Об однотипности(в том числе и шутовского)поведения и сопоставимости фигур Ивана Грозного и Петра I в недавнее время писали А. М. Панченко и Б. А. Успенский. Видимо, в этот ряд можно по­ставить и византийского царя Михаила III. "Поставить в ряд", однако, вовсе не означает объяснить. Не претендуя на какие-либо категориче­ские обобщения, укажем на "типологическое" сходство основных био­графических фактов и нрава трех царей, которое, возможно, и опреде­ляет столь похожие их действия и реакции. Все трое остались сиро­тами или полусиротами и еще детьми получили царское достоинство, все трое испытали деспотизм и оказались игрушками в руках соперни­чавших между собой придворных партий, были свидетелями кровавых и драматических событий, вокруг них разыгрывавшихся. Все трое рано повзрослели и рано получили единодержавную власть. Все трое пре­давались пороку пьянства, отличались жестокостью и переменчивостью, всем троим, наконец, в высшей степени была свойственна эксцентрич­ность поведения.

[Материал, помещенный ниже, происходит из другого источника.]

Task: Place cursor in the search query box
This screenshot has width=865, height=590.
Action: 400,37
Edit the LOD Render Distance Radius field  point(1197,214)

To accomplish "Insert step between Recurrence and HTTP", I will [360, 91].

Весьма существенно, что даже для ненавидящего его Продолжателя Феофана Михаил III — отнюдь не только забулдыга и святотатец, но и инициатор "похвальных дел" (та^ επαινετών -ThC. p. 210.17. Таким образом, даже хулящий его автор понимает противоречивость фигуры Михаила. Видимо, немалое значение имеет и то обстоятель­ство, что все три царя жили в эпоху общественных сдвигов и перело­мов, в которых сами играли отнюдь не последнюю роль.

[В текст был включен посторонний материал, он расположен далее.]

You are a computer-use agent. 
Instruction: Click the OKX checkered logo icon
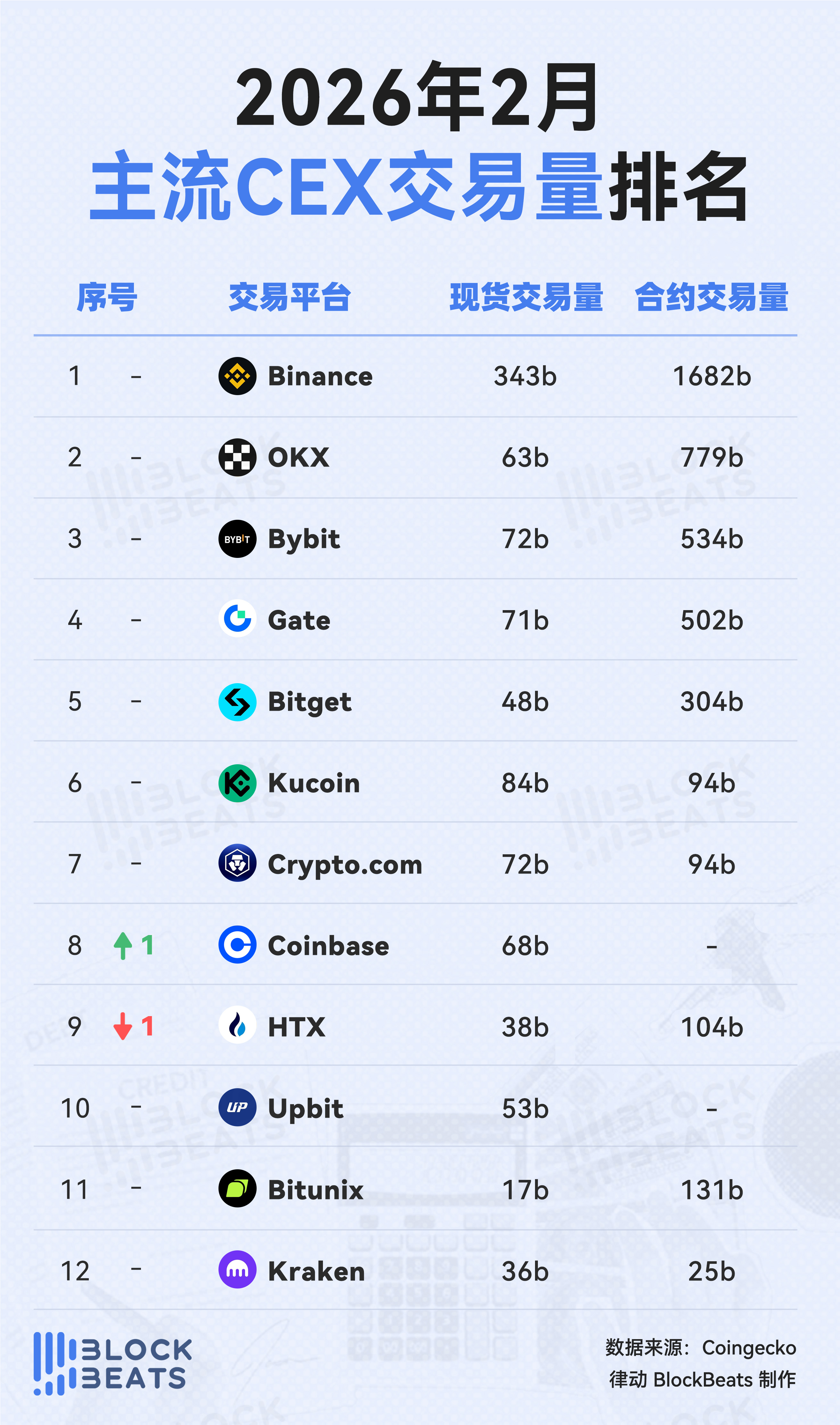click(x=237, y=457)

Стремление к эпатажу, к эксцентричности, низменному комизму царей вряд ли имеет одну причину, в нем соединялись и элементар­ная пьяная удаль, и издевательство над привычными институтами (именно так воспринимали это "ортодоксальные" критики самодержцев), и утверждение неограниченного своего величия (вплоть до отка­за от этого величия), и, наконец, поиски коррелята к высокому, своеобразная компенсация сверхсерьезного и сверхвысокого низменным и комическим. Не станем конкретизировать эти положения. Любое уточ­нение привело бы нас в очень мало изученную и почти нам незнако­мую область психологии власти.

И последний вопрос, который нельзя оставить без внимания. Не является ли образ Михаила в том виде, в котором он дошел до нас в историографической традиции, вообще литературной фикцией, так сказать чистым памфлетом, не имеющим отношения к реальной фигуре? Византийцы были мастера поношений и нередко приписывали объектам критики фантастические пороки (лучший тому пример - изображение Михаила Кирулария у Михаила Пселла). Безусловно, образ Михаила стилизован, хотя стилизации подверглись, видимо, реальные черты императора (о его эксцентричном поступке — назначе­нии соправителем неграмотного конюха Василия — говорилось выше). При этом стилизован он был под героя "кромешного, смехового мира" (пользуемся категориями М. М. Бахтина, Д. С. Лихачева), иными словами, антигероя, противопоставленного "истинному герою" — императору Василию I Македонянину, прославлению которого и посвящали наши авторы свои произведения.